Why is the execution of 2 threads slower than that of 1 thread in C?
Asked Answered
D

2

4

I am using the pthread library to make a program to find the accurate value of pi with Leibniz formula. I am working on shared resource here. My multithreaded function looks like this:

void *Leibniz(void *vars)
{
    struct variables *val = (struct variables *)vars;
    int startLimit = val->start;
    int endLimit = val->end;
    
    int i;
    for (i = startLimit; i <= endLimit; i++)
    {
        pthread_mutex_lock(&mutex);
        sum += (pow(-1, i) / ((2 * i) + 1));
        pthread_mutex_unlock(&mutex);
    }
}

When I run the program with N iterations and 1 thread, I get the correct output in about 4.5 seconds average. When I run the same program with two threads, it takes around 18 seconds. I have to use multithreading to make the program faster but the exact opposite is happening. Can anyone explain why?

Ductile answered 4/2, 2021 at 10:10 Comment(8)
You do not let the threads run separately. You force them to repeatedly interact and block each other through a lock.Dziggetai
If you need to grab the mutex around the entire loop body, you won't get any benefit from threading.Tuatara
@EricPostpischil There, sum is a shared resource. If I don't block and unblock, the result will be more inaccurate. What is your proposed solution?Alodee
What you should do is give each thread its own sum variable that it can update. When all the threads finish, you add up all those sums.Tuatara
@Tuatara Thank you. I will try that.Alodee
That is, expand the struct variables with a sum member. Then add those together in the end of the thread creator after joining all threads.Mediterranean
If your program takes 4.5 seconds in the single-thread case, I expect you are accumulating so many terms that most of them will be so small they do not contribute to the result due to the limited precision of the floating-point format.Dziggetai
@EricPostpischil good point — reversing order of accumulation (unless limits are negative) and summing odd/even terms separately would massively improve accuracyPina
U
2

You use locks to ensure that sum += (pow(-1, i) / ((2 * i) + 1)); is calculated in exactly one thread at a time. Multi threading can potentially be faster only when multiple threads do work at the same time.
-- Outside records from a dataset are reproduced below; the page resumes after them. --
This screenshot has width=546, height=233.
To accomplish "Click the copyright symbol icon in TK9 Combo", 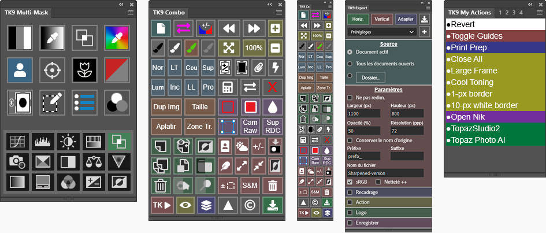I will (x=251, y=205).
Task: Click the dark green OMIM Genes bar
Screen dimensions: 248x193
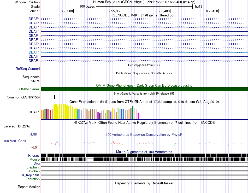Action: (x=144, y=89)
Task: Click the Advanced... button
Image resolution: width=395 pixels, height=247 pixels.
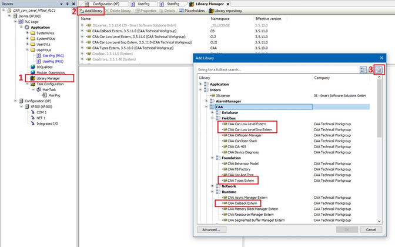Action: pos(211,230)
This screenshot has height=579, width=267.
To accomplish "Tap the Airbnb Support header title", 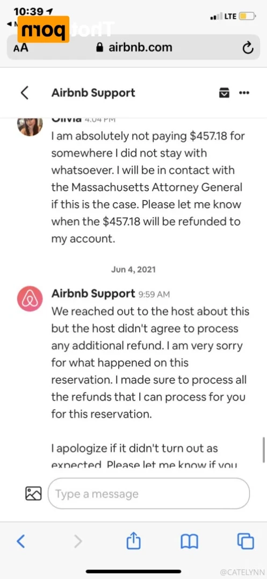I will [x=93, y=92].
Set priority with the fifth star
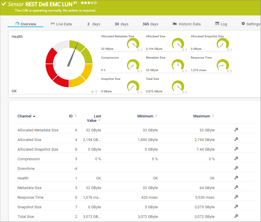Image resolution: width=261 pixels, height=222 pixels. click(x=95, y=3)
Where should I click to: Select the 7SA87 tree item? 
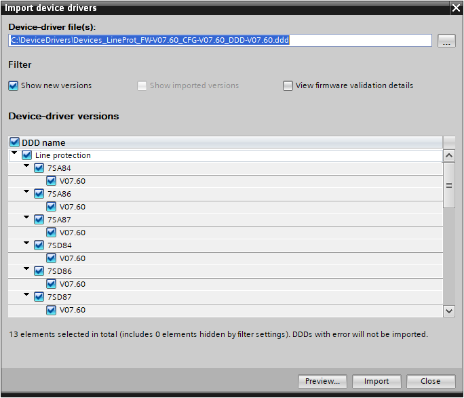coord(59,220)
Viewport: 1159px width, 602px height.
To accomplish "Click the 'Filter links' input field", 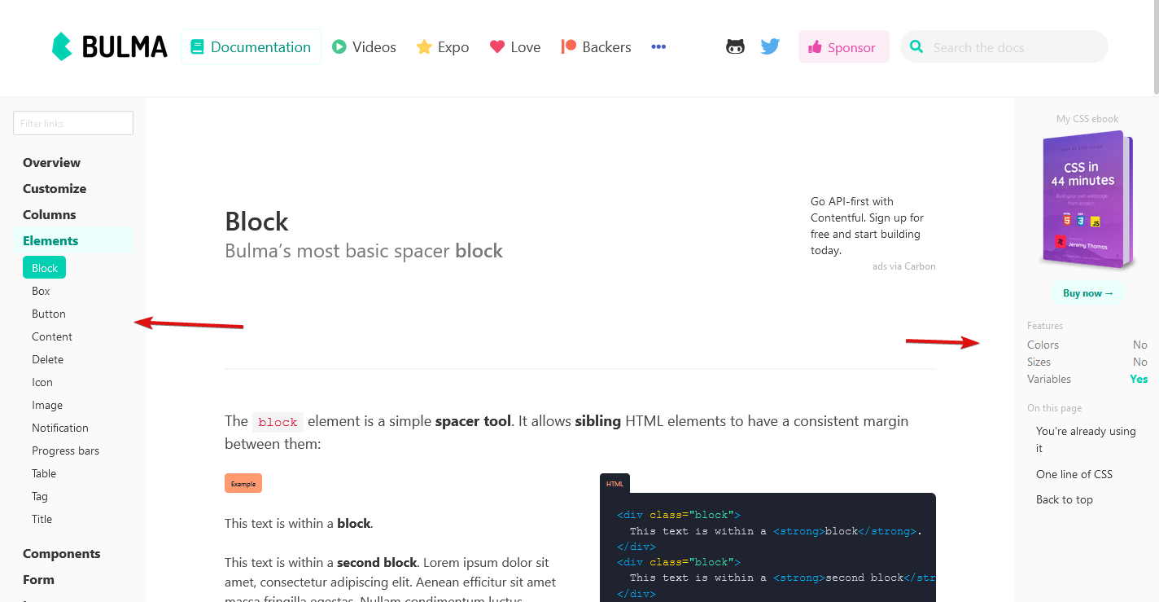I will pos(72,122).
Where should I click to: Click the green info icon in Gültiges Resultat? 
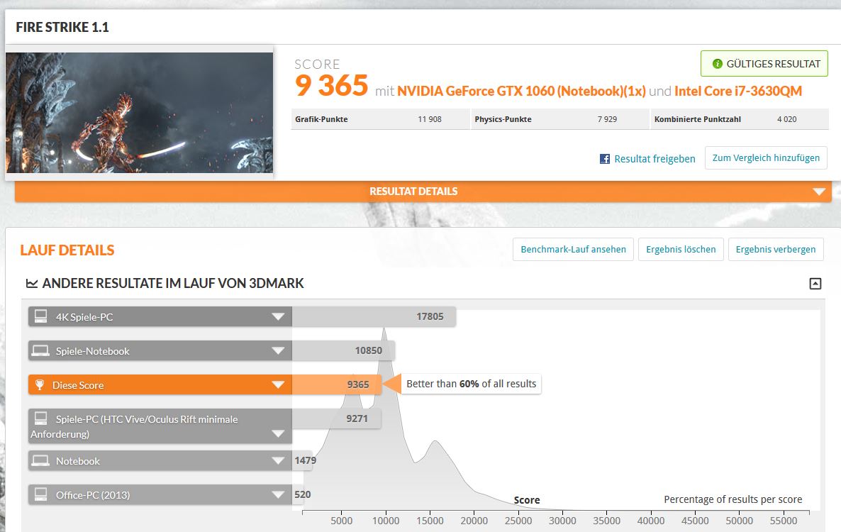tap(717, 64)
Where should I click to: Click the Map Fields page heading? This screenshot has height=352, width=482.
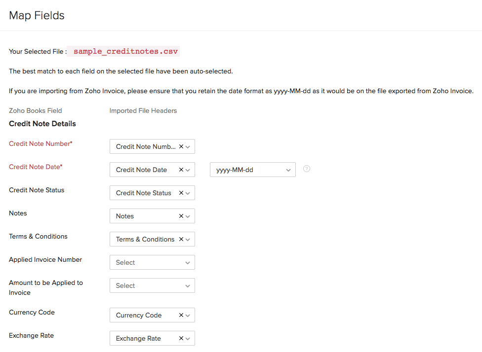click(37, 15)
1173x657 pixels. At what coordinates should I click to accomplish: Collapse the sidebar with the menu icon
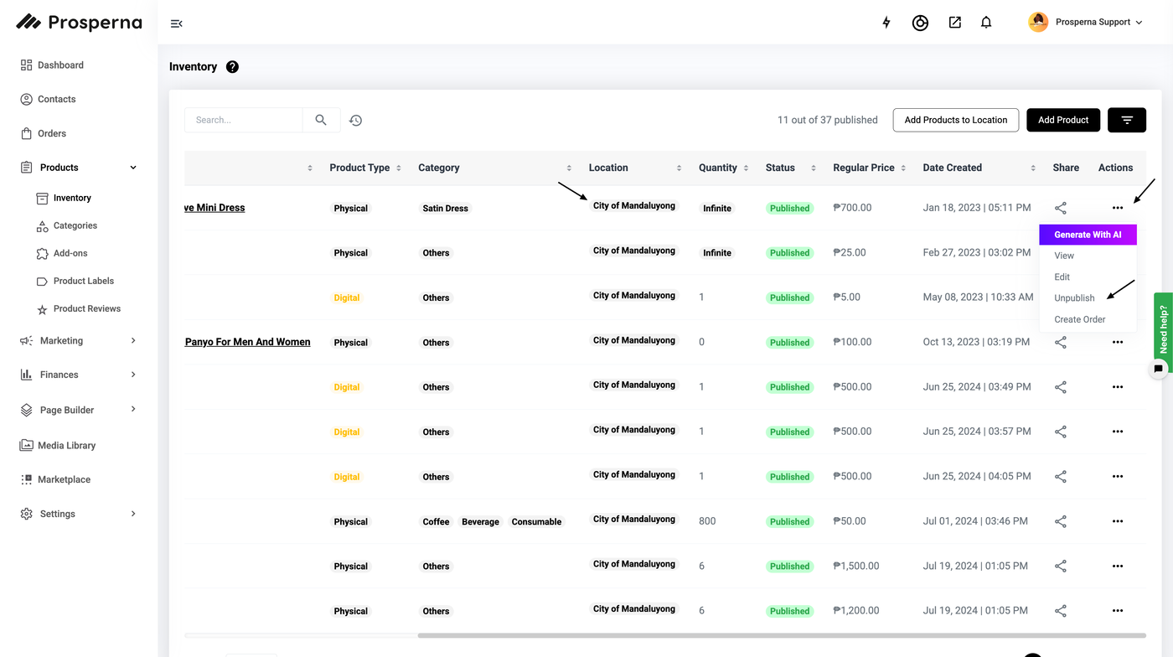[x=176, y=23]
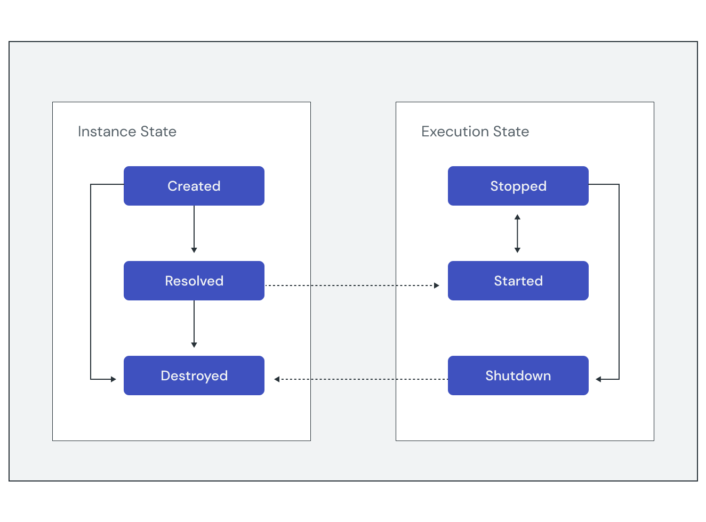Select the dotted arrow from Resolved to Started

coord(352,286)
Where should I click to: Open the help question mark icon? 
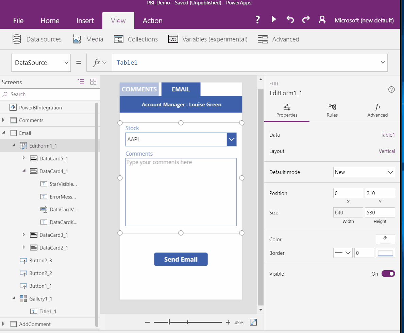tap(257, 20)
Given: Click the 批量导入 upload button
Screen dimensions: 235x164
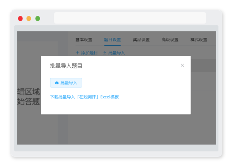Looking at the screenshot, I should 66,83.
Mutexes and thread creation itself are costly which is why the multi threaded non-parallel program is slower than single threaded one.

What is your proposed solution?

Don't have shared resources. In this case, have separate sum for each thread, then sum the sums in the end. Divide and conquer.

Unbridle answered 4/2, 2021 at 10:16 Comment(0)
M
2

It looks like you aren't expressing what you thought.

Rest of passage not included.